52 Ancestors in 52 Weeks: Landed
Christine Haun (née Doehring) sailed from Germany to Texas in 1853. She departed the port of Bremen on October 1st and arrived in Galveston on November 28th. From there, she went on to Round Top. A few years ago, I received a translated copy of a 68-page record she wrote for her family in Germany with details on her voyage aboard the Neptune. Christine’s vivid descriptions of the crew, ship, food, deck side celebrations, and terrible seasickness provide an intimate view into what life was like for travelers.
As they headed out to the North Sea, she writes, “It was as if our last tie to our old homeland was severed and we were now more than ever left to our fate.” And what was that fate? For Christine, it was her fiancé Otto. She describes a beautiful scene of her love sailing alongside the Neptune as it entered the port at Galveston and climbing up to the deck. “…with a few leaps he was up the rope ladder and into my arms out of which now nothing could ever drive him again.” Others on her voyage were not so fortunate. A colonel aboard the ship who was traveling to visit his son arrived to find that his child had died of yellow fever just eight days prior. Other travelers searched the harbor for brothers and sisters only to find that they had also died from yellow fever. Although the Neptune did not lose a single traveler while sailing, other immigrant ships that set out ahead of the Neptune, such as the Hermann Theodore, had to bury more than a dozen passengers at sea.

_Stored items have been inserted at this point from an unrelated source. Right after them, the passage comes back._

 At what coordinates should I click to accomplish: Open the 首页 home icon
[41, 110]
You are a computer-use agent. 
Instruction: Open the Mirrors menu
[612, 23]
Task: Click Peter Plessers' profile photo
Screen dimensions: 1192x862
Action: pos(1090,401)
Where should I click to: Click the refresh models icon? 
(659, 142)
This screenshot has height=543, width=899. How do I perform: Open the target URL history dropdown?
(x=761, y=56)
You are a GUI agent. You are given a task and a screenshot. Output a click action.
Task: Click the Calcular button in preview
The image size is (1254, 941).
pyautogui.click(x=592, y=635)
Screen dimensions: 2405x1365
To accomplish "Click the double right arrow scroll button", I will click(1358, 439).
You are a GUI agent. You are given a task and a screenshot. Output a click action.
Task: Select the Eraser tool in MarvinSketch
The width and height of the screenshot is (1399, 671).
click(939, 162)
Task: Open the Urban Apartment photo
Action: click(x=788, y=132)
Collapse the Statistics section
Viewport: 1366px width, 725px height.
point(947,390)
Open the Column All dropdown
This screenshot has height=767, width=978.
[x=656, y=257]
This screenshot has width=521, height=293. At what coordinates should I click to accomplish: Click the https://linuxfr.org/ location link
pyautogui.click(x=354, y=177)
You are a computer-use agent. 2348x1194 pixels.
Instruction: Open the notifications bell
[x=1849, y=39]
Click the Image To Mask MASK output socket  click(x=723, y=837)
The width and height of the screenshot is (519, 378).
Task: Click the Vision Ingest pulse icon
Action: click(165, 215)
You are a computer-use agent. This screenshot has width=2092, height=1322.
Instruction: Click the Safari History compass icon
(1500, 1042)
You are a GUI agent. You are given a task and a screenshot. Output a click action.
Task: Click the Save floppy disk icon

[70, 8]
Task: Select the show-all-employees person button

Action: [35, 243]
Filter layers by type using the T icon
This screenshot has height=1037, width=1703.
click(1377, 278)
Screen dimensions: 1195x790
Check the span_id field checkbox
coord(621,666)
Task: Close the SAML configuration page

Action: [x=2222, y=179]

This letter is of particular interest to me because in it she describes Carl Hagedorn, his wife Marie Louise, and their daughter Adele, who are buried in the Jaeger Witte Cemetery. The Hagedorns had previously owned an estate in Weibeck, in Lower Saxony. Like so many immigrants who arrived during the second wave of German immigration, they were leaving behind political and civil insecurity and looking forward to a life of freedom and opportunity. The Hagedorns were part of the phenomenon of Chain Migration, wherein individuals follow their families and friends to a new country. In this case, the Hagedorns were following their daughter Anna Marie and her husband Victor Witte and their children, who immigrated in 1850 along with Carl and Marie Louise’s son Frederick. In her diary, Christine writes “The third cabin is occupied by Herr and Madam Hagedorn, who owned a nice estate in Weibeck. It is hard for me to say much about them, since I am convinced that they will not find what they seem to hope for in Texas…”
I often wonder what Christine meant when she intimated that they would not find what they were looking for. Christine, on the other hand, found exactly what she was looking for: Love and Home. “Only then was I really happy with all my heart when I stood on firm land by the side of my beloved Otto, and with sincere joy I greeted my new homeland.”
The full text of Christine Haun’s travel report is housed at the Dolph Briscoe Center for American History at the University of Texas at Austin.
As a descendant of Carl and Marie Hagedorn, I just recently came across your fantastic website and read Christiane Haun’s travel log in the materials on the Hagedorns-Knippings-Herschels compiled by Melissa Jackson. Thanks so much for all your efforts over the years!
I imagine Christiane meant that the Hagedorns didn’t have a realistic picture of how tough it would be, living out on the frontier and farming in the Texas climate.